TASK OBJECTIVE: Reproduce the following listing verbatim, line for line, with no changes.

====

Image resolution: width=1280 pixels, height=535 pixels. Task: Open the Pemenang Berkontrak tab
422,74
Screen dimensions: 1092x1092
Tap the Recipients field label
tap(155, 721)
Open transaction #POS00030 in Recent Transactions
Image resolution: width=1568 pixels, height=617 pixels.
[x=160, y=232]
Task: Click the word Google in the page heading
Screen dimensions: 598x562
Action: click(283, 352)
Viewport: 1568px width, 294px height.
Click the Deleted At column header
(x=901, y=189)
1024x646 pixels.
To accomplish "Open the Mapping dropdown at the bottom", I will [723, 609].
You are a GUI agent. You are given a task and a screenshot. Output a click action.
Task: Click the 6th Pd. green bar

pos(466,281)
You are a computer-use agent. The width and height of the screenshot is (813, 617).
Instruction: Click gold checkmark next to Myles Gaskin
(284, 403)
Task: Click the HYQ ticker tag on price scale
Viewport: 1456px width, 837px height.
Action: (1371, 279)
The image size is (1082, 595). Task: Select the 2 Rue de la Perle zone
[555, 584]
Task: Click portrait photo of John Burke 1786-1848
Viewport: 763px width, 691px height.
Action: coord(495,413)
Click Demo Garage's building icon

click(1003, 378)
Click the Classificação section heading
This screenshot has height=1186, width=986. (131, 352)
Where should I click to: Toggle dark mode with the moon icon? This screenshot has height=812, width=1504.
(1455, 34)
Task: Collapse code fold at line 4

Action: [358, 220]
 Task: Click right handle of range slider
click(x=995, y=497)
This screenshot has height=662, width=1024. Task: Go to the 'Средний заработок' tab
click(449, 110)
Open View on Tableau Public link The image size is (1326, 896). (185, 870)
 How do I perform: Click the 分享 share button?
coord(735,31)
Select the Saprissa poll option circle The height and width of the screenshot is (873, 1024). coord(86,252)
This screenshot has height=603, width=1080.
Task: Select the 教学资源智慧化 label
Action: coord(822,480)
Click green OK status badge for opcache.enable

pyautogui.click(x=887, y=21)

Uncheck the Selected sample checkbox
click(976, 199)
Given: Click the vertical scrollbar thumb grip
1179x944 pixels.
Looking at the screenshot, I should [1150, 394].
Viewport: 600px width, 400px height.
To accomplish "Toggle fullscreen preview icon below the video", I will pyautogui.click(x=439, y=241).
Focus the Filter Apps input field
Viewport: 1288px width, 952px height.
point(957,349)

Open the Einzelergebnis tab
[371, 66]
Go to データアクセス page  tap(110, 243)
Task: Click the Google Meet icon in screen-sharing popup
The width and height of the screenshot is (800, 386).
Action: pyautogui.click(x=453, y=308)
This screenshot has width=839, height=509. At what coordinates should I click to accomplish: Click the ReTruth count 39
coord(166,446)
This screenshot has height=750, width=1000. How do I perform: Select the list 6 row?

====

RESULT OF THE TASK:
Image resolution: width=1280 pixels, height=535 pixels. Task: Open the Pemenang Berkontrak tab
422,74
Screen dimensions: 1092x1092
Tap the Recipients field label
tap(155, 721)
Open transaction #POS00030 in Recent Transactions
Image resolution: width=1568 pixels, height=617 pixels.
[x=160, y=232]
Task: Click the word Google in the page heading
Screen dimensions: 598x562
Action: click(283, 352)
Viewport: 1568px width, 294px height.
Click the Deleted At column header
(x=901, y=189)
1024x646 pixels.
To accomplish "Open the Mapping dropdown at the bottom", I will [723, 609].
You are a GUI agent. You are given a task and a screenshot. Output a click action.
Task: Click the 6th Pd. green bar

pos(466,281)
You are a computer-use agent. The width and height of the screenshot is (813, 617).
Instruction: Click gold checkmark next to Myles Gaskin
(284, 403)
Task: Click the HYQ ticker tag on price scale
Viewport: 1456px width, 837px height.
Action: (1371, 279)
The image size is (1082, 595). Task: Select the 2 Rue de la Perle zone
[555, 584]
Task: Click portrait photo of John Burke 1786-1848
Viewport: 763px width, 691px height.
Action: coord(495,413)
Click Demo Garage's building icon

click(1003, 378)
Click the Classificação section heading
This screenshot has height=1186, width=986. (131, 352)
Where should I click to: Toggle dark mode with the moon icon? This screenshot has height=812, width=1504.
(1455, 34)
Task: Collapse code fold at line 4

Action: [358, 220]
 Task: Click right handle of range slider
click(x=995, y=497)
This screenshot has height=662, width=1024. Task: Go to the 'Средний заработок' tab
click(449, 110)
Open View on Tableau Public link The image size is (1326, 896). (185, 870)
 How do I perform: Click the 分享 share button?
coord(735,31)
Select the Saprissa poll option circle The height and width of the screenshot is (873, 1024). coord(86,252)
This screenshot has height=603, width=1080.
Task: Select the 教学资源智慧化 label
Action: coord(822,480)
Click green OK status badge for opcache.enable

pyautogui.click(x=887, y=21)

Uncheck the Selected sample checkbox
click(976, 199)
Given: Click the vertical scrollbar thumb grip
1179x944 pixels.
Looking at the screenshot, I should [1150, 394].
Viewport: 600px width, 400px height.
To accomplish "Toggle fullscreen preview icon below the video", I will pyautogui.click(x=439, y=241).
Focus the Filter Apps input field
Viewport: 1288px width, 952px height.
point(957,349)

Open the Einzelergebnis tab
[371, 66]
Go to データアクセス page  tap(110, 243)
Task: Click the Google Meet icon in screen-sharing popup
The width and height of the screenshot is (800, 386).
Action: pyautogui.click(x=453, y=308)
This screenshot has width=839, height=509. At what coordinates should I click to accomplish: Click the ReTruth count 39
coord(166,446)
This screenshot has height=750, width=1000. How do I perform: Select the list 6 row?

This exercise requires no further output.